Panic is mounting across the U.S. in response to COVID-19. Here are some tips for small business owners looking to manage coronavirus fears among employees.
Many people are concerned about the long-term implications of the novel coronavirus, including your employees.
For small business owners looking to prioritize the safety and well-being of their employees, the U.S. Chamber of Commerce put together this toolkit as a helpful resource, consolidating the recommendations of the CDC.
In addition to those recommendations, following are five ways small business owners can address and calm coronavirus fears among employees.
1. Communicate frequently with your employees
During stressful situations, it’s important to have a plan in place for how you’ll communicate with your employees. You need to have a way to update your employees on any coronavirus updates that affect the business and their work schedules.
Try to err on the side of communicating more frequently than you need to, even if nothing new is happening. Frequent communication will put most employees at ease and show them that you’re aware of what’s going on.
On the other hand, radio silence could make employees feel like you’re either uninformed about the coronavirus, are ill prepared or are not taking it seriously.
2. Take steps to keep your employees safe
As a business owner, the most important thing you can do is to ensure that your employees are safe. The best way to do this is by practicing good hygiene and avoiding physical contact, like shaking hands with others.
Have cleaning procedures in place and regularly wipe down all surface areas with antiseptic. Disinfect commonly used surfaces, like doorknobs, tables, desks and handrails, and encourage your employees to wash their hands immediately upon entering the room.
All of this will lower your employees’ risk of exposure to the virus. And if one of your employees starts feeling under the weather, you should let them stay home with no questions asked.
3. Establish flexible workplace policies
Try to be as accommodating as possible when it comes to working arrangements. Schools across the country are closing and some of your employees may need to stay home with their children.
If possible, try to find a way for your employees to get their work done remotely. Many workplaces are doing this by utilizing video conferencing software.
If working remotely isn’t possible for your small business, there are still ways to accommodate your employees at work. Consider staggering shifts so that all your employees aren’t in the same place at one time.
4. Limit travel as much as possible
Your employees want to know that you’re making their health and safety a priority, so don’t require employees to attend meetings, even if it’s only with a limited number of people. At this point, it’s probably a good idea to cancel in-person meetings or work events.
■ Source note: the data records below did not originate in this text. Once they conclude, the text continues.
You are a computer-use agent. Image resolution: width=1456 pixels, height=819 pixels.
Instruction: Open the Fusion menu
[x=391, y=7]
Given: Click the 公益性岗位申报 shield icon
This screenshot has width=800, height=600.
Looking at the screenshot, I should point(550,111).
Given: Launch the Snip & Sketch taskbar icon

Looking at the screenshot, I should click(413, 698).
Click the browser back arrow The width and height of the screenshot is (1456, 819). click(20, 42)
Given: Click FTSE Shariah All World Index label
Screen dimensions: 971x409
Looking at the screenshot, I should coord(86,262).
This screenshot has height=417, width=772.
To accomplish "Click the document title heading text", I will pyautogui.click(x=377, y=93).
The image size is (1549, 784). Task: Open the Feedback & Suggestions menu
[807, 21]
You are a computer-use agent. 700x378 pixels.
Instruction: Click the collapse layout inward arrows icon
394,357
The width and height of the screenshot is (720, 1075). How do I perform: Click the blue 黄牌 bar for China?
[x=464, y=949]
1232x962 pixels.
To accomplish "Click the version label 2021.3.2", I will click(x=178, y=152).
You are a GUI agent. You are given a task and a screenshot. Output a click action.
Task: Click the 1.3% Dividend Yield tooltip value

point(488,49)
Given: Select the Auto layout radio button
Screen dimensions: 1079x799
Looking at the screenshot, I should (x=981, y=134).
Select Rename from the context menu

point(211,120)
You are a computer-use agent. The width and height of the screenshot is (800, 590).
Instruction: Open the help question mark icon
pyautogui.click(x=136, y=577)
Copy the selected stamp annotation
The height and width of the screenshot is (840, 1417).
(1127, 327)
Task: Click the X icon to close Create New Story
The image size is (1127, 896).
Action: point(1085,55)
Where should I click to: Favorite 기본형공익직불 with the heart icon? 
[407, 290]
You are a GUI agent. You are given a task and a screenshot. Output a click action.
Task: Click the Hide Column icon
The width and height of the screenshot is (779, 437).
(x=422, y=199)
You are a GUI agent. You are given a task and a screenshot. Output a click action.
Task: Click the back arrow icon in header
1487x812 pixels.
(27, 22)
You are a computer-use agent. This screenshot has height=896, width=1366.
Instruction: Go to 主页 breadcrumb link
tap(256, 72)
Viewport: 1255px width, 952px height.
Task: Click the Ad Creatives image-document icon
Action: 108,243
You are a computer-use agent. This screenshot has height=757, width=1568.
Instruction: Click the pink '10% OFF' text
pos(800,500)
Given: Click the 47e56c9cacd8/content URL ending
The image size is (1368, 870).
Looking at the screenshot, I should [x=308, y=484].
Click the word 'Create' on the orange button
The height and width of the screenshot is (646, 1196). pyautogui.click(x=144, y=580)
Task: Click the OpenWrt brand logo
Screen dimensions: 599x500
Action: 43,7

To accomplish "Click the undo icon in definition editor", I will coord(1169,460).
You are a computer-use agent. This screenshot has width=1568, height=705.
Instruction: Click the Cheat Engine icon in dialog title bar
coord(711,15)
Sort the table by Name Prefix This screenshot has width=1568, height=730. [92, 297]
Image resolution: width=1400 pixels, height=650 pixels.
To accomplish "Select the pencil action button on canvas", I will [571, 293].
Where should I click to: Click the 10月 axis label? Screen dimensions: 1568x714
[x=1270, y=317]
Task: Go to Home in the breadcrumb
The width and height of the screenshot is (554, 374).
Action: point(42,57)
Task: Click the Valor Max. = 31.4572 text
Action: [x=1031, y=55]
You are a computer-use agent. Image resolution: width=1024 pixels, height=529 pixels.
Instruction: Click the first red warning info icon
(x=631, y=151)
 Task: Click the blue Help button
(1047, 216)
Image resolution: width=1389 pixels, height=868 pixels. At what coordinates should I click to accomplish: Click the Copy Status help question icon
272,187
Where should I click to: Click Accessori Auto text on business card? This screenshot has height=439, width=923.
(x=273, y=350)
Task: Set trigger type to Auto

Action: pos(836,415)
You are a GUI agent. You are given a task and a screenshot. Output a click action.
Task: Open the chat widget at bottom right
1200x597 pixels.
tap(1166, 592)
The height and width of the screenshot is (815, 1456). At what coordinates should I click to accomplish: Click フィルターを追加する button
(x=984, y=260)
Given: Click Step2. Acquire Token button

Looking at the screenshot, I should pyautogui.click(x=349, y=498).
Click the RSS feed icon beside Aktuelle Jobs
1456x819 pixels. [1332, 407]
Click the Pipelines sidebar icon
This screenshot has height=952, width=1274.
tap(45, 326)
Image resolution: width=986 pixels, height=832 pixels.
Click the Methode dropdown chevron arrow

Also, allow employees to cancel business travel, even if it’s usually a part of their job. Even if they travel and don’t get sick, this could lead to low workplace morale.
5. Coordinate with state and local health officials
Finally, the intensity of the coronavirus outbreak will vary depending on the state and community you live in. State and local guidance will likely be changing frequently, and these changes could have an impact on your small business.
Stay informed about any new information that comes out from the CDC, your local government and local health department. Communicate with your employees regularly and share with them what you’re learning and how you’re responding to it.